Volcan de Ipala, is an extinct volcano located in eastern Guatemala 1650 mteres above sea level. Located in a warm region where the summer is extremly heat, no matter the time of the year. its summit stays fresh, sometimes a little colder because strong winds most of the year.
At the southern end is a small hill, Cerro Monterrico, with an altitude of 4215 feet (1285 m.). The town of Ipala is the starting point from which to approach the volcano and is just like going to the old west full of vaqueros.
An easy 1 or 2 hours hike from the car park to the creater which has a nice lagoon, then 15 minutes more to the top. There are several routes around with varying difficulty levels, but the famous ascent from Monjas is the easier.
Contains a deep green/blue lagoon (1493 meters above sea level and 600 mts diameter) a fantastic place to discover.

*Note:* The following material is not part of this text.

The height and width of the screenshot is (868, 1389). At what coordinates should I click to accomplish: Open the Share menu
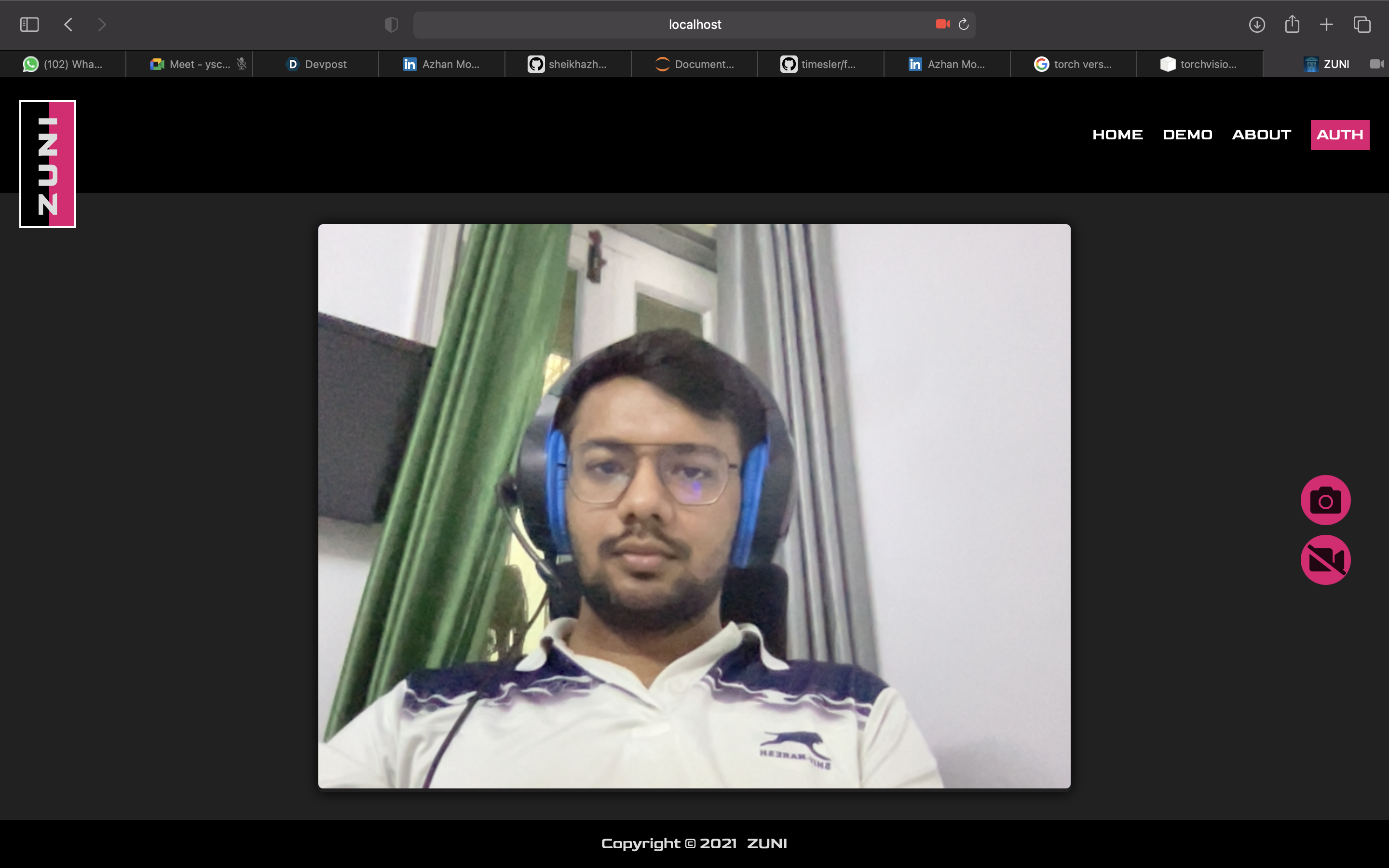[x=1292, y=24]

Next info is provided by BLong
A small volcano featuring a beautiful crater lake, easily accessible from eastern of Guatemala. Amenities include basic bathrooms, picnic tables, BBQ stands, and a dock heading into the lake (bring your own tent). Visiting the volcano would be a great way to spend a weekend with a group of people interested in getting into outdoors, but with limited experience.
The volcano is developed, including houses near the summit which sell leña. ADISO (Association Para el Desarrollo Integral Sostenible de Oriente firstname.lastname@example.org 7924-8030) handles visitors at the lake in a very sustainable and professional manner. I believe the project actually is an old Peace Corps project.
Volcán Ipala is briefly mentioned in the Guatemala Lonely Planet, and the Rough Guide. According to the Rough Guide to Guatemala “The lake is said to contain unique species of Mojarra Fish, which apparently has six prominent spines on its back,” although we will never know if it exists as ADISO doesn’t allow fishing.
For more information contact ADISO
From Guatemala City to Jutiapa via the CA1. Get to Asuncion Mita and from there collow the road to Santa Catarina Mita and then to Ipala. Just before reaching the small town of Ipala you will see the sign to the entrance at your right. It is visible from the road and it goes seeking the volcano. After 5 minutes you will reach the parking where you must leave your car.
From Guatemala to Chiquimula, then get to Agua Blanca and follow the signs to get in the park at left dirty road.
The complete drive from Guatemala City is about 3 hours and a half in both direccions.
Next info is provided by BLong
To access the trailhead, take a bus to Agua Blanca (a municipality in Jutiapa). From Agua Blanca make your way to the Aldea Sauce - the actual starting point for the trailhead. You can catch a pick-up to the Aldea, as pickups heading towards the Aldea and the volcano are fairly common. If you carry a lot of gear, you could actually get a ride within a 30 minute walk of the summit. If you plan on doing this, it may be the best option to pay for a halon from the center of Agua Blanca.
Alternatively, you could easily walk to the volcano in about 2 hours along a dirt road heading due north out of Agua Blanca. To do this, head towards the small hill visible just outside of Agua Blanca - Cerro Monte Rico. Pass the Cerro on the left, continuing straight towards the volcano. Don’t be afraid to ask for directions along the way.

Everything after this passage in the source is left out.